2016年 生薬市場の展望 ―進まない生薬の国内生産―

はじめに

 環太平洋パートナーシップ(TPP) 協定が大筋合意され、国内の農業関係者はより一層薬用植物栽培に関心を高めている。また、農林水産省の予算概算要求で平成26 年度から引き続き平成28 年度も「薬用作物等地域特産作物産地確立支援事業」で5 億円が盛り込まれている。
 近年、医療用漢方製剤等の生産高は高い伸びを示してきたのに何故、国内の漢方薬用作物(生薬)の生産農家が減少し、生産量が減少してきたのか? 答えは単純明快で生産労働(生産コスト)に比べて流通価格が低いことに起因している。

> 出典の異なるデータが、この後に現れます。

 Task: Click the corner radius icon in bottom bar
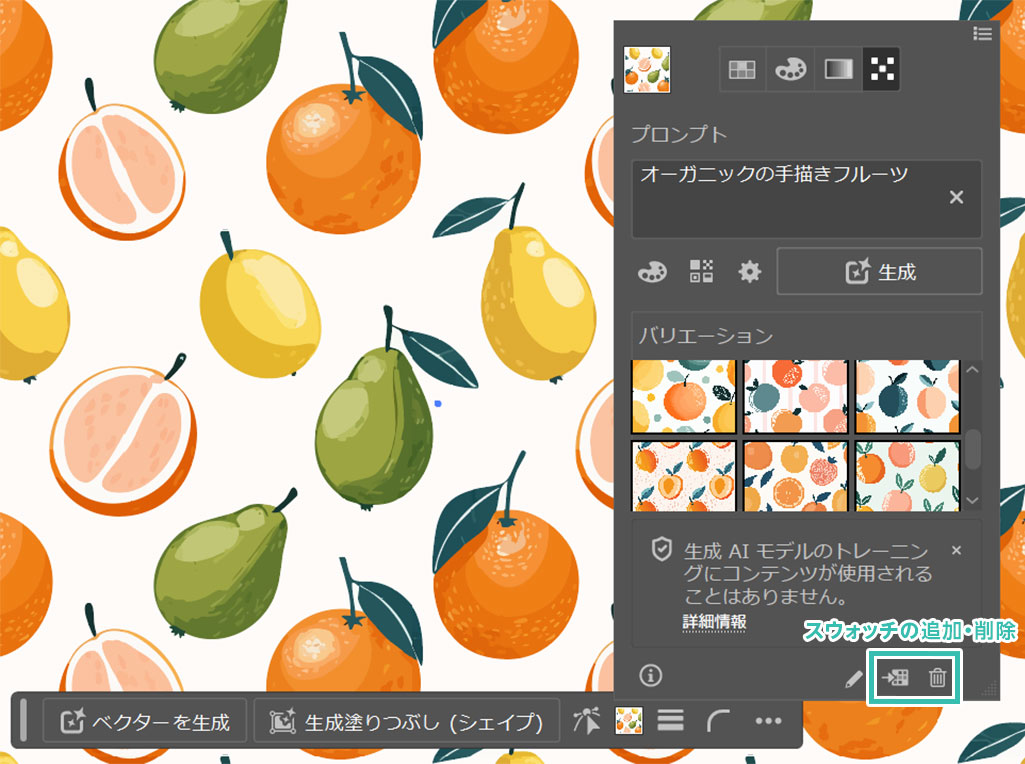(x=718, y=721)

医療用生薬・医療用漢方製剤は薬価で販売価格を抑えられる事で原料生薬のコスト低減を強いられ、原料生薬のコスト低減は、国産生薬から安価な輸入生薬或いは低級グレードの原料使用へと変更を余儀なくされる。

 この様が状況下において、薬用作物等地域特産作物産地確立支援事業などで生産補助が行なわれても生薬の大きな消費窓口である医療用生薬・医療用漢方製剤に国産生薬の出口は無いであろう。

輸入生薬の状況

 2013 年から急激に値上がりした輸入生薬の価格は2015 年も高値が維持されてきたが、秋期の新産期を終え、上り過ぎた品目は一部是正されてきている。しかし、2010 年当時の価格水準に戻る事は考えられない。

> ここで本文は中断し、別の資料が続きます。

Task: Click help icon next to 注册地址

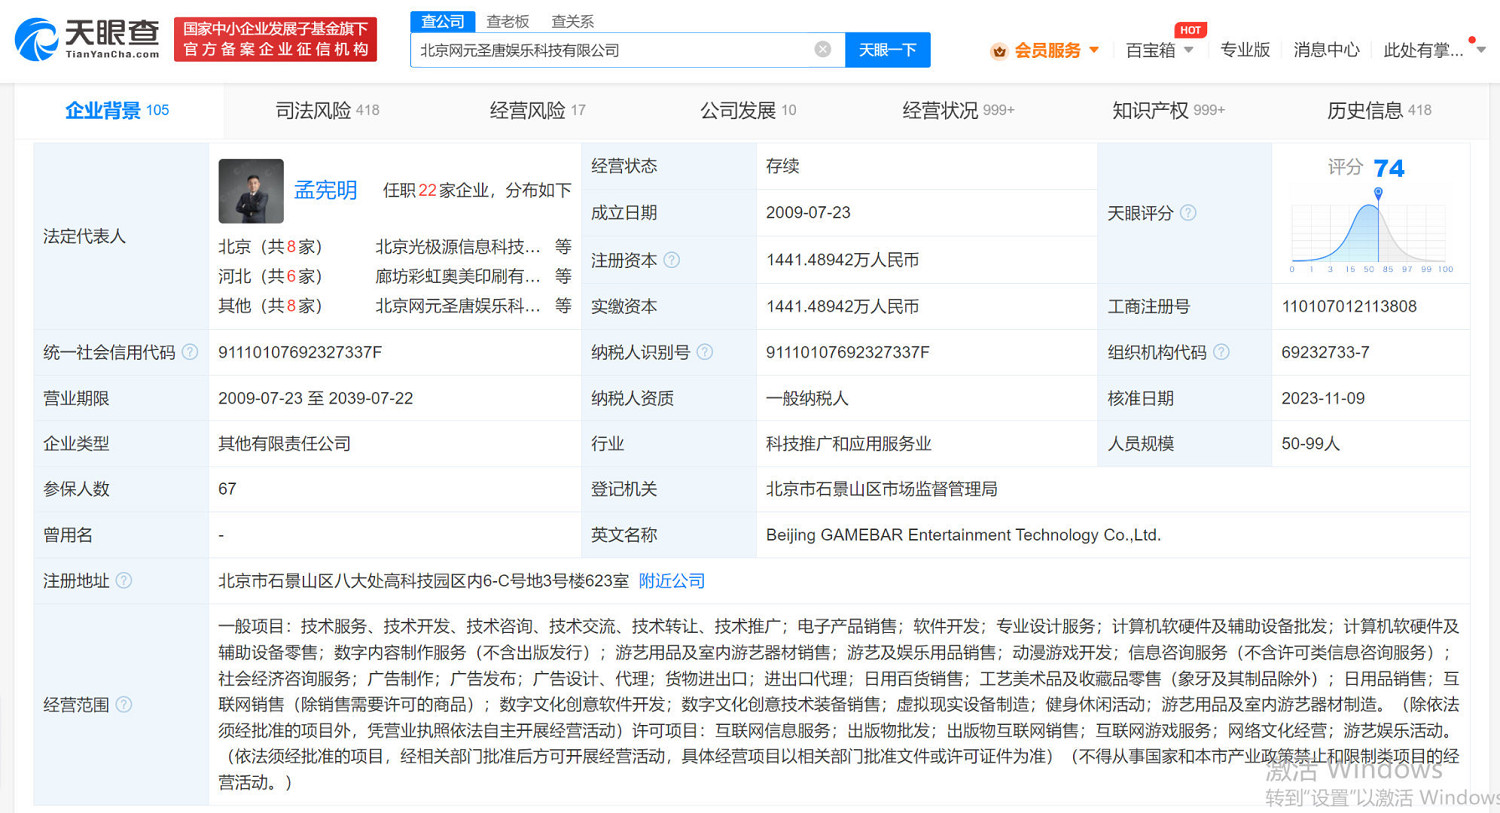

 最も値上がり幅が大きかった中国産人参に関しても、2014 年10 月から2015 年10 月までの日本税関の輸入申告価格は@\13,000.- 前後で推移してきた。しかし、2015 年度産が出回り始めてからは、中国市場での旧在庫が予想以上に多い事などの理由で価格は大きく下落傾向に成ってきており、2016 年の輸入単価は大きく下がる見込みである。
 2015 年の生薬市場全般は高値水準の継続で、一部生薬の高価格は是正されるが、中国農村での高齢化、人材不足等の生産環境は変わらず、先行きの不透明感は拭えない状況である。

終わりに

 日本の生薬生産は生産者の減少などで生産基盤は崩壊し、日本市場は中国の生薬市場に完全に左右されているため、日本側でコントロールする事は全く出来ない現状である。長年、中国産生薬の流通価によって薬価が年々引き下げられ、国内農家は生産コスト割れで生産意欲を消失して、生産基盤が崩壊した過去の状況を理解しなければならない。
 この生薬生産の基盤を回復するには薬価で国産生薬の出口を塞いだ現状を改善しなければ、幾ら生産補助を行っても「作り手は多いが使い手が少ない」現状は変わらないであろう。
しかし、厚労省の社会保障費の軽減政策において国内生薬生産の為に無暗に薬価を上げる事は不可能である。
 この解決策で考えられるのは、同一生薬でも輸入生薬と別個に国産生薬の薬価を創設する方法である。国が生薬の国内生産を本当に考えるのであれば、生産奨励で国産薬価を創設して出口を空けるべきである。今は、農林水産省は転換作物として薬用作物(生薬)を作れとアクセルを踏むが、厚生労働省は薬価で安価な輸入生薬を使えとブレーキを踏んでいる状況である。
 TPP 協定の合意以降、色々と農業政策が検討されている今こそ、国内の生薬生産を見捨てた農政から国産生薬生産を保護する農政に転換する事を望みたい。